Sounding Decolonial Futures: Decentering Ethnomusicology's Colonialist Legacies

Introduction to the Collection, "Primitive Indian Tunes"


This collection of manuscripts, titled "Primitive Indian Tunes," were donated to the ethnomusicology program at Oberlin College in 2017 or so in hopes they might be useful. I am not sure what the donor imagine the use to be, but for me they have become valuable artifacts in a story about the social history of engagement with Indigenous sonic materials. I've opted to use the term "sonic" here rather than "music" to signal that some of the Indigenous practices referenced might not be identified as such by practitioners, at the time of collection or now, and remain semantically distinct from this thing we call "music."

When I received them, I tried to make sense of these manuscripts as social artifacts.We can't answer all these questions with certainty, but some sleuthing has meant we can sketch out plausible answers to a number of them, postulating a social history for the life these transcriptions. I became all the more fascinated in these "transcriptions" as I uncovered Oberlin connections. 

The story of the three individuals named on the top of the title page are told in more depth on this site and in the section on the colonialist legacies of early ethnological work. You can get there following the links in this entry. A brief version of the story goes something like this. Alice C. Fletcher began ethnographic work with the Omaha peoples in 1881, where she started transcribing musical practices and later recording them on wax phonograph cylinders. She then reached out to John Comfort Fillmore in 1888, asking for his assistance on musical matters. He suggested there was an implied harmony, meaning a Western tonal sense to the music, that was not yet realized, so he'd just fill it in for the "Indians." Fillmore took Fletcher's  transcriptions (graphic depictions of specific instances of sonic practices that one has heard directly, either in live performance or from a recording) and proceeded to provide harmonized arrangements of them, modifying them significantly in the process. Fillmore collaborated with Fletcher (and other early ethnologists) until his death in 1898. His harmonized arrangements of Fletcher's materials were published in at least two venues: 1) a serious ethnographic study by Fletcher with her Indigenous collaborator, Francis La Flesche, entitled A Study of Omaha Indian Music, published in 1893 by the Peabody Museum of Harvard, where Fletcher was a fellow, and 2) in a book designed for a broader, general public readership, Indian Story and Song from North Americapublished in 1900. Franz Joseph Zeisberg, noted in the historical record as a composer and arranger, clearly consulted the latter given the parallels and overlap in musical materials, borrowing the published arrangements and elaborating on them, producing the hand-written arrangements that are included below. The act of arranging assumes their performance and an audience, but we can only imagine the possible shape of those. 

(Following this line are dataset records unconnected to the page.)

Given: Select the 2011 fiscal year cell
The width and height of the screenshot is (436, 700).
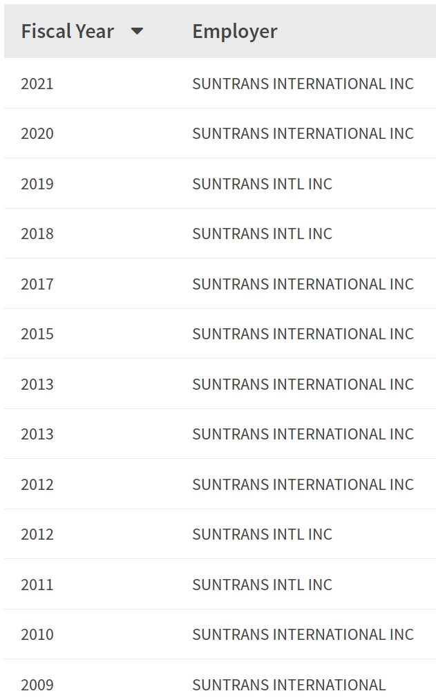Looking at the screenshot, I should pyautogui.click(x=37, y=585).
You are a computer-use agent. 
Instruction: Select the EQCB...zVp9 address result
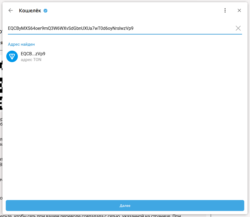pyautogui.click(x=33, y=54)
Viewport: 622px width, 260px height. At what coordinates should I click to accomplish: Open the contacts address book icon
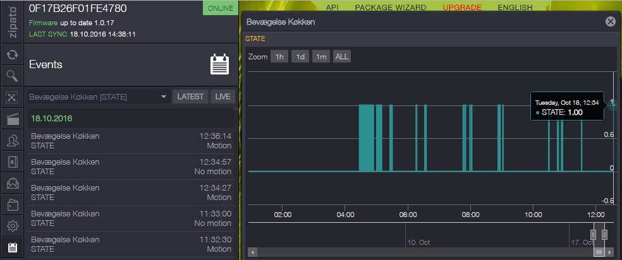(12, 162)
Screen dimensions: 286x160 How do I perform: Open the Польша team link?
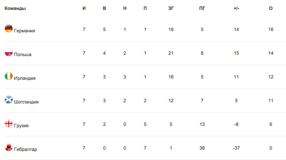point(23,54)
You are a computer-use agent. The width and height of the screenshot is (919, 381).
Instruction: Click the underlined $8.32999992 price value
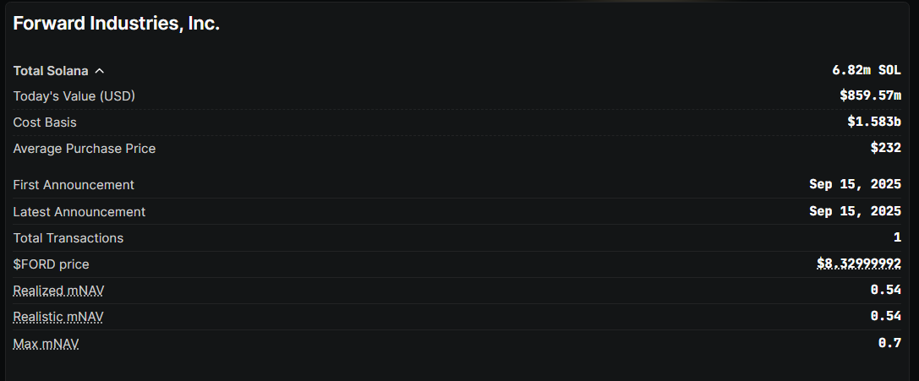[x=859, y=264]
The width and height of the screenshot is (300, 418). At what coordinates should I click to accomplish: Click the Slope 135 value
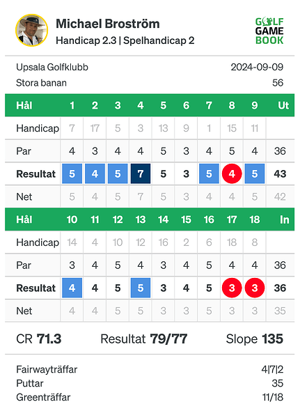click(x=255, y=339)
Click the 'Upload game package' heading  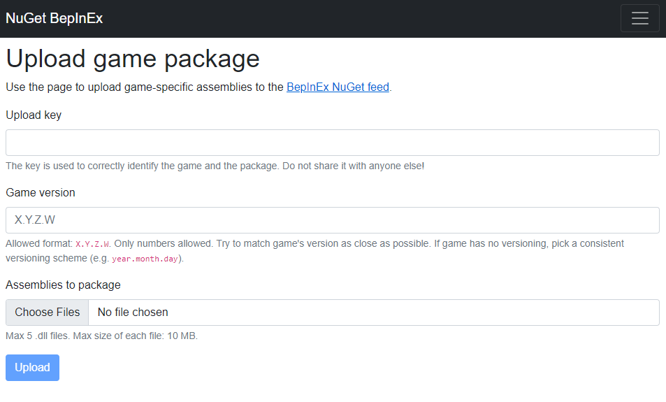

While the person who penned this title, presumably F. J. Zeisberg, called the collection of scores "Piano Transcriptions," technically they are not transcriptions. Given the relative inaccessibility of the cylinder recordings at the time of these transcriptions, it is unlikely that Zeisberg heard the cylinder phonograph recordings that Fletcher recorded in the field, but rather more likely that he consulted Fillmore's published piano arrangements of Fletcher's transcriptions included in the volume, Indian Story and Song from North America. It would be more accurate to say Zeisberg's scores are re-arrangements of what are themselves are arrangements of transcriptions. The source material, moreover, comes from sources other than Fletcher, as we will see below. 

One of the facts that I encountered early on that intrigued me was the connection to Oberlin College: the connection of early ethnologist and collector of Indigenous music, Frances Densmore, to Oberlin has long been know. But it turns out that Fillmore, acknowledged on the title page as recording the tunes along with Fletcher and the proto-theorist almost single-handedly responsible for instigating the harmonization of Indigenous practices, also has an Oberlin connection: he studied organ and piano at the Conservatory and was a member of the class of 1866, was a  faculty member in 1867, and received an Honorary A.M. in 1870.

And there is at least one more Oberlin connection: these piano arrangements also came into my hands through a community member via another alumna, Janet Knapp Byle (1922-2010), Oberlin College A.B., 1945, Oberlin College M.A, 1952 and Yale University Ph.D., 1961. Byle was a musicologist and music history professor. "Her teaching career was spent at Oberlin, Yale (1958–1963), Boston University (1963–66), Brown University (1967–1971), and Vassar College (as Mellon Professor of Music, 1971–86)" and significantly she "was the first woman to be elected President of the AMS, serving in that ca­pacity in 1975–76" (2010 Obituary in AMS Newsletter 40(2):31). It is not hard to imagine why or how they might have come to be the hands of a musicologist, but it is hard to say whether she used these manuscripts in teaching or research. There is a note that suggests the owner of the documents prior to Knapp, but we can't trace them all the way back to Zeisberg.